COMPENSATION OF DIRECTORS
Each Director of the Company receives an annual retainer fee of $9,000 ($750
per month). Each Director of the Company also receives $250 for each Board
of Directors meeting attended in person, $150 for each Board of Directors
meeting conducted by telephone and $150 for each committee meeting. In
addition, each Director is reimbursed for all out-of-pocket expenses related
to attendance at Board meetings.
COMMITTEES
The Board of Directors has three standing committees:
1. Audit Committee - This committee consists of two outside directors:
Messrs. Brail (Chairman) and Geller. The Audit Committee has the
responsibility to meet with the Company's independent accountants to
review the scope and results of their audit, as well as reviews with the
independent accountants the Company's system of internal accounting and
financial controls. This committee held two meetings during 1994, at
which all members were present.
2. Compensation Committee - This committee consists of two outside
directors: Messrs. Geller (Chairman) and Brail. The Compensation
Committee reviews the salaries, bonuses, stock compensation, stock
options and other direct and indirect compensation for all Company
officers. This committee held two meetings during 1994, at which all
members were present.
3. Finance Committee - This committee consists of Messrs. Geller
(Chairman), Brail, and D'Onofrio. The Finance Committee serves as an
advisory committee to assist the Board and Company management in matters
relating to corporate debt and equity financings. This committee had no
formal meetings during 1994.
REPORT OF COMPENSATION COMMITTEE ON EXECUTIVE COMPENSATION
The Company's Compensation Committee was initially appointed on July 14,
1993, and is composed entirely of outside directors. The Committee is
responsible for the establishment and administration of the policies which
govern all forms of executive compensation.
The Company has maintained the philosophy that a compensation plan should be
designed to motivate and compensate executives for both the short-term and
long-term success of the Company.
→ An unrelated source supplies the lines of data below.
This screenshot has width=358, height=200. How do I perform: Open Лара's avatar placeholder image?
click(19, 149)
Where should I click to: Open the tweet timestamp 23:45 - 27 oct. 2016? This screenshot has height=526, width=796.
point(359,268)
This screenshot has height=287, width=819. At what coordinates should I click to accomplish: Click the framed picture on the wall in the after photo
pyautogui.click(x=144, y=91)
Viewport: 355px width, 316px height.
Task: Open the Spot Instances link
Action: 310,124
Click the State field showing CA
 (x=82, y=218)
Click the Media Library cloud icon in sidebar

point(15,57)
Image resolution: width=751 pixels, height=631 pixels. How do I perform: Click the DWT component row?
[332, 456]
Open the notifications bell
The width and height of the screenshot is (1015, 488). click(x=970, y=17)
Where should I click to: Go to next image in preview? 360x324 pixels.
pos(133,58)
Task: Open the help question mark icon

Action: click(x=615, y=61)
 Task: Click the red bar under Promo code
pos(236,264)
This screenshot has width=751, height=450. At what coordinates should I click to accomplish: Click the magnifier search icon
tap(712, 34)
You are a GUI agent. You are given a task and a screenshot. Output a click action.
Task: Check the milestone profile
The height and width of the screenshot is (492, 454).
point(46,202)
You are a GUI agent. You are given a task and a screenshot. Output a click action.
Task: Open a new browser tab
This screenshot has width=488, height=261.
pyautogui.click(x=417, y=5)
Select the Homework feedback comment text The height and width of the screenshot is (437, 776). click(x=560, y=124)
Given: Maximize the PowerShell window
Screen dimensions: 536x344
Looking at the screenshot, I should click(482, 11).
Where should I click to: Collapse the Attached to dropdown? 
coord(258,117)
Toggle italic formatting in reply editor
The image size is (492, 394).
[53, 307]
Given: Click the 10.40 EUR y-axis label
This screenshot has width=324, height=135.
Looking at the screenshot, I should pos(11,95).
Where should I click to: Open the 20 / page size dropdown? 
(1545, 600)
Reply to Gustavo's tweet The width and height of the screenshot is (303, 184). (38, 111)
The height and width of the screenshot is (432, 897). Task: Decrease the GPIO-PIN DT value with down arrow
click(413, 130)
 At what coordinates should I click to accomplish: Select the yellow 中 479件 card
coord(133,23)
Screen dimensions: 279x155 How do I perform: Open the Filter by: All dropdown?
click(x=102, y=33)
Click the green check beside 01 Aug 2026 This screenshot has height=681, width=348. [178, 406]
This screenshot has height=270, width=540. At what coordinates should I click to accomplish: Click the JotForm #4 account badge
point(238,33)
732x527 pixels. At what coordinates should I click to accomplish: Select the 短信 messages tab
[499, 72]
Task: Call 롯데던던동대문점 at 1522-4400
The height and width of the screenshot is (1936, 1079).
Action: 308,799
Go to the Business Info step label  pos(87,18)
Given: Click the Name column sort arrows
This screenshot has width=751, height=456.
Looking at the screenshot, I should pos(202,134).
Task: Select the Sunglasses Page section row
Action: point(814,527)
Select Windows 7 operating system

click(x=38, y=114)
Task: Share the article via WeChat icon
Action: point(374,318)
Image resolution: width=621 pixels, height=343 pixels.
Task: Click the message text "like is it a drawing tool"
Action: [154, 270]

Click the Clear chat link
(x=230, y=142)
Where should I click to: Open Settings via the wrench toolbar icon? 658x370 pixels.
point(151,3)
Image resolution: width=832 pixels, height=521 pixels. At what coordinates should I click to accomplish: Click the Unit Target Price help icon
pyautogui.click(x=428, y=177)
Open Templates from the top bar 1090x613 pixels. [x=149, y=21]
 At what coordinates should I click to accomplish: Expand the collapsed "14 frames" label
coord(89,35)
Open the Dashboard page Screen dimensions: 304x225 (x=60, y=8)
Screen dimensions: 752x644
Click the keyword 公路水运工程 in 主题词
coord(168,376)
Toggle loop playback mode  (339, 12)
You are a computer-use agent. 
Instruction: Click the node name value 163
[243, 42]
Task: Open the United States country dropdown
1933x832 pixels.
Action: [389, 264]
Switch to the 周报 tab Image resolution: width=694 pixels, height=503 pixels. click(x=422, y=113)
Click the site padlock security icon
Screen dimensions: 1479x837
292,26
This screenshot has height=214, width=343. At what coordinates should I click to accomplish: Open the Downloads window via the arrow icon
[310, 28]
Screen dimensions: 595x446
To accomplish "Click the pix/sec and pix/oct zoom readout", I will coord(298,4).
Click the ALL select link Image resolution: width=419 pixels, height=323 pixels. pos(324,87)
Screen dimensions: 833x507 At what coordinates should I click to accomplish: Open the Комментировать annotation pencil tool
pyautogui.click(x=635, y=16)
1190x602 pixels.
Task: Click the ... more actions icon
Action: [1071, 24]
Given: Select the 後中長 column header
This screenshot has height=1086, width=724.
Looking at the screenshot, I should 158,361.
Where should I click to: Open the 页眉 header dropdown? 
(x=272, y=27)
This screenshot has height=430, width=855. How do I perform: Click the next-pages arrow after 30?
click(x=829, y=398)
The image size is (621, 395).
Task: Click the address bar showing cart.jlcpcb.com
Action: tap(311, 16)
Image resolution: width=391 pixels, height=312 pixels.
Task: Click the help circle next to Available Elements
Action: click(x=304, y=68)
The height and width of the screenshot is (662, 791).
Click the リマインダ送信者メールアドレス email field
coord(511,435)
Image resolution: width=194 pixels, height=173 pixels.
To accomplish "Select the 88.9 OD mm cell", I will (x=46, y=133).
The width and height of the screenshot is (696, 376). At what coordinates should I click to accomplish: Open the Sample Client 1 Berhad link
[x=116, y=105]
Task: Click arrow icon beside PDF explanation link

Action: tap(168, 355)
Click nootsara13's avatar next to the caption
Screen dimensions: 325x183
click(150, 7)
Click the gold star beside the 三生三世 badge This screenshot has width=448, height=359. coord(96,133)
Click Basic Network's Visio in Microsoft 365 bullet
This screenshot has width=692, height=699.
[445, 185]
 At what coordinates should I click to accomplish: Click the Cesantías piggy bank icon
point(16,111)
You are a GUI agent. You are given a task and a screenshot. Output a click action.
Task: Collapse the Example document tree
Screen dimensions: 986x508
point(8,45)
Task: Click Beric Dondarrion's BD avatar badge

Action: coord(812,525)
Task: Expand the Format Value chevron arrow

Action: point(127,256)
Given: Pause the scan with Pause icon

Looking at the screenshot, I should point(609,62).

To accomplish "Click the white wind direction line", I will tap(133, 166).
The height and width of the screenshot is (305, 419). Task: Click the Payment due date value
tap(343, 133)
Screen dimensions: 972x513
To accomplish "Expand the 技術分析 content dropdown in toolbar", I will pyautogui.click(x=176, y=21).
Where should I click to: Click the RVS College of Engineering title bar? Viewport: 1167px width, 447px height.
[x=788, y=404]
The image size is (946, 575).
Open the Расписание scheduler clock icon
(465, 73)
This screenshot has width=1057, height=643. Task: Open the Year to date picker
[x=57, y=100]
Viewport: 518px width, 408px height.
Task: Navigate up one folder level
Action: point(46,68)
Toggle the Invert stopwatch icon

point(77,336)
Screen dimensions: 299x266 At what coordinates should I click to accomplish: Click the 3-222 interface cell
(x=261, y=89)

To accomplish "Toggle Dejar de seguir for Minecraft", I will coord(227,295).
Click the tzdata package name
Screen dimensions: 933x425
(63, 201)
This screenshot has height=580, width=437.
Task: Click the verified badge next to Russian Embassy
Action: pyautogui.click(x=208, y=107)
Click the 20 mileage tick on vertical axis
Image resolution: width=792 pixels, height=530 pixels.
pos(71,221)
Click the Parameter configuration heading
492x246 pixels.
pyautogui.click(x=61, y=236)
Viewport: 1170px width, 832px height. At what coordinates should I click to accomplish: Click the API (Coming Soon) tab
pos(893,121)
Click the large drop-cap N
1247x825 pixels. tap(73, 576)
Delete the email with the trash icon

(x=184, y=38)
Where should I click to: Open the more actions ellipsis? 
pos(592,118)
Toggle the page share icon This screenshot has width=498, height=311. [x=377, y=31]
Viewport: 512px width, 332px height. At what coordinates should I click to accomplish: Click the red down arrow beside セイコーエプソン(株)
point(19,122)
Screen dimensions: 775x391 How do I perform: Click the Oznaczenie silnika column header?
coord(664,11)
Effective January 1, 1995, the Company and
<PAGE>
all three executives of the Company entered into employment agreements which
are consistent with this philosophy. Base salaries were set based upon
comparative industry data and an evaluation of the executive's
responsibilities and experience. Incentive compensation is directly linked
to the financial performance of the Company. The Company also uses stock
purchase warrants as part of its long-term incentive program. The Committee
believes that bonuses tied objectively to financial performance and stock
warrants tied directly to the appreciation of the Company's stock closely
align the executives' interests with the interests of the Company's
shareholders.
Compensation for each of the executives in 1994 consisted of a blend of cash,
Common Stock, and stock options. Total compensation in the form of cash paid
in 1994 approximates the total cash compensation to be paid in 1995 pursuant
to the employment agreements if the performance objectives are met.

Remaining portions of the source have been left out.